È come un bicchiere d’acqua fresca in un caldo pomeriggio d’estate oppure un caldo maglione in un fresco mattino d’inverno. Per chi lo riceve innanzitutto, ma anche per chi lo sa offrire diventa una manna dal cielo.

È la GRATITUTINE, il GRAZIE quella “carezza” che ti fa sperimentare d’essere vivo facendoti avvertire nel profondo una forte vibrazione che sa scolpire sentimenti di soddisfazione e pienezza.

Esprimere la propria gratitudine, saper “dire” grazie è un indicatore di grande maturità umana e spirituale oltre che di semplice educazione. Il grazie fa bene a chi lo riceve perché si sente riempito di bene donato; il grazie fa bene a chi lo dona perché ripieno del bene ricevuto.

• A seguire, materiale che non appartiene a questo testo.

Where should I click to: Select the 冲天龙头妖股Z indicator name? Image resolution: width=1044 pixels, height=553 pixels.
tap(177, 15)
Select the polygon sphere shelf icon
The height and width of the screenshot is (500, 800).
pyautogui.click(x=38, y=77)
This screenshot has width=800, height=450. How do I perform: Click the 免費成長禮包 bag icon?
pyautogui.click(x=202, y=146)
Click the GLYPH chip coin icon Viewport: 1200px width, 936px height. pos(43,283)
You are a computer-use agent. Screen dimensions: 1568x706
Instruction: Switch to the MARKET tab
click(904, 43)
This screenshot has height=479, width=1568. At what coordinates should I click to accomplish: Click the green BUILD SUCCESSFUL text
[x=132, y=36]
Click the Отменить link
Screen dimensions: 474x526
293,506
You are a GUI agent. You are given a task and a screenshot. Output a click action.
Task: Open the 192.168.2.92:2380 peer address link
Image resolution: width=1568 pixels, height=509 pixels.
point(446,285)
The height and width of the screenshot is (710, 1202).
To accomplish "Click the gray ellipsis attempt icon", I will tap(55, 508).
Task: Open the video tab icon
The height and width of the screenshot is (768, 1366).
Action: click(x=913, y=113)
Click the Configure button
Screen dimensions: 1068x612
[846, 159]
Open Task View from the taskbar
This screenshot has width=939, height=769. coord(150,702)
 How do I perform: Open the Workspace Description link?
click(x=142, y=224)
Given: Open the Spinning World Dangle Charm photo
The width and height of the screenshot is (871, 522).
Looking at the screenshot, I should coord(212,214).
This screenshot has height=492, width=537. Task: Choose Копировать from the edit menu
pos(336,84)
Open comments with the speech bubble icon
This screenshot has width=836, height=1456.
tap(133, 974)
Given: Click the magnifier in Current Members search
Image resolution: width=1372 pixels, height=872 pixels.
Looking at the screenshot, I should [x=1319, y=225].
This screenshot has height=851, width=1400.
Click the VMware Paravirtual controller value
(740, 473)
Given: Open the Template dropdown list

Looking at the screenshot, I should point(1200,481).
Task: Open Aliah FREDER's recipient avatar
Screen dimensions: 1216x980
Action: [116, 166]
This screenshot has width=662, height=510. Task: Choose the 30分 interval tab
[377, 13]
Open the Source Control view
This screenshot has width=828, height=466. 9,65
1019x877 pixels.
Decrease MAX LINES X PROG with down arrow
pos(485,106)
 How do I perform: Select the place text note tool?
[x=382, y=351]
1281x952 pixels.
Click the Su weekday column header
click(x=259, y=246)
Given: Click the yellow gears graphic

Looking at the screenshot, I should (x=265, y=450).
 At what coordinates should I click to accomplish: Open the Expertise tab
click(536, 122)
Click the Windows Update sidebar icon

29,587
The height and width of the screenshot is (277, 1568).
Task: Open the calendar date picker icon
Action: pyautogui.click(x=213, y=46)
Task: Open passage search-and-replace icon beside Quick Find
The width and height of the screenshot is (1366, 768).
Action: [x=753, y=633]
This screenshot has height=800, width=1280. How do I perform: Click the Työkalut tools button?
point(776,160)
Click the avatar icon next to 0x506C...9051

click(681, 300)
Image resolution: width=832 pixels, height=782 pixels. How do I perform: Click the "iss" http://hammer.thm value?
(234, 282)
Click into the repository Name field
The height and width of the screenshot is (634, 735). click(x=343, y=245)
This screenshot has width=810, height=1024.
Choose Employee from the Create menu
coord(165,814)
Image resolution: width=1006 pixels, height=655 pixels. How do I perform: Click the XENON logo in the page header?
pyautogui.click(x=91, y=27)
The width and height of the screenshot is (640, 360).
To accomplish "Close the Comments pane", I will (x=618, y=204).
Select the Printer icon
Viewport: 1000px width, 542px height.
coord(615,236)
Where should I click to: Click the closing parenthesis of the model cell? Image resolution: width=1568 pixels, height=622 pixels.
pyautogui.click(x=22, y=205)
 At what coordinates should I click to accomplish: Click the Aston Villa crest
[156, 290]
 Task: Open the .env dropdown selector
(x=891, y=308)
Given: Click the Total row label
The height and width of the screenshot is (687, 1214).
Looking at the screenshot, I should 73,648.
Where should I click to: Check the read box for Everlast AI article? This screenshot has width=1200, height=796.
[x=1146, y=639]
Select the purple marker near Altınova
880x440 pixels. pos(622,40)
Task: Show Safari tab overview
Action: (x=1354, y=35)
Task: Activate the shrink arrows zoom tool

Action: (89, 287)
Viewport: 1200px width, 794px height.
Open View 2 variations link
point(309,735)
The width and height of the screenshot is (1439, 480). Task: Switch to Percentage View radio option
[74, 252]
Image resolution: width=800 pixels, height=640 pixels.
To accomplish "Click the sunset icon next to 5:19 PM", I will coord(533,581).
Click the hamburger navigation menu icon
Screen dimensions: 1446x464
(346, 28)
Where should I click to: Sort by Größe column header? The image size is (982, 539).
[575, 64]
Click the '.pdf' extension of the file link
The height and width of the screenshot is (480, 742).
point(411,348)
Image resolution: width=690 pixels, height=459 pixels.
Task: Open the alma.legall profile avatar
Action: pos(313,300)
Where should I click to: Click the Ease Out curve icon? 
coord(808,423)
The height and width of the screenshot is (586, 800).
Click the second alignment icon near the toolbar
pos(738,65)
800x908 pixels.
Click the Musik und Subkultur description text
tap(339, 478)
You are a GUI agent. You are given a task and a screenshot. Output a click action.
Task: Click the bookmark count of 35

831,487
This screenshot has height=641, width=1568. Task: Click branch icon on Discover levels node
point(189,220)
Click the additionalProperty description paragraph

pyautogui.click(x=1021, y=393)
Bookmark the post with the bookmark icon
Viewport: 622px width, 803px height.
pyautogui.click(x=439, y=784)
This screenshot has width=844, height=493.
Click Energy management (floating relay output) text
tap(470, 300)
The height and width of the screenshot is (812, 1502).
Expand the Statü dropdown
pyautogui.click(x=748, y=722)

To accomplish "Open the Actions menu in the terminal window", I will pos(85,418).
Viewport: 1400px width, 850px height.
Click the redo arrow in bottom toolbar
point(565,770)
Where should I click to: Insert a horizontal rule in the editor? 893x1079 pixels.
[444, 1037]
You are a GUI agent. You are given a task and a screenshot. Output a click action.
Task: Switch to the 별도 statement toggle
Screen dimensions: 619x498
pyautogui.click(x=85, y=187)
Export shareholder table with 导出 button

In questo mese di novembre la liturgia cattolica ci spronerà a far salire il nostro Grazie a Dio per i beni e i doni ricevuti. Troviamo del tempo per esprimere di cuore tutta la gratitudine di cui siamo capaci per quanto abbiamo vissuto. Ringraziamoci a vicenda; ringraziamo la Vita e nel celebrare l’Eucaristia domenicale (che significa proprio rendimento di grazie) per chi ha come riferimento Gesù lodiamo e benediciamo senza sosta Cristo Gesù, Re dell’universo.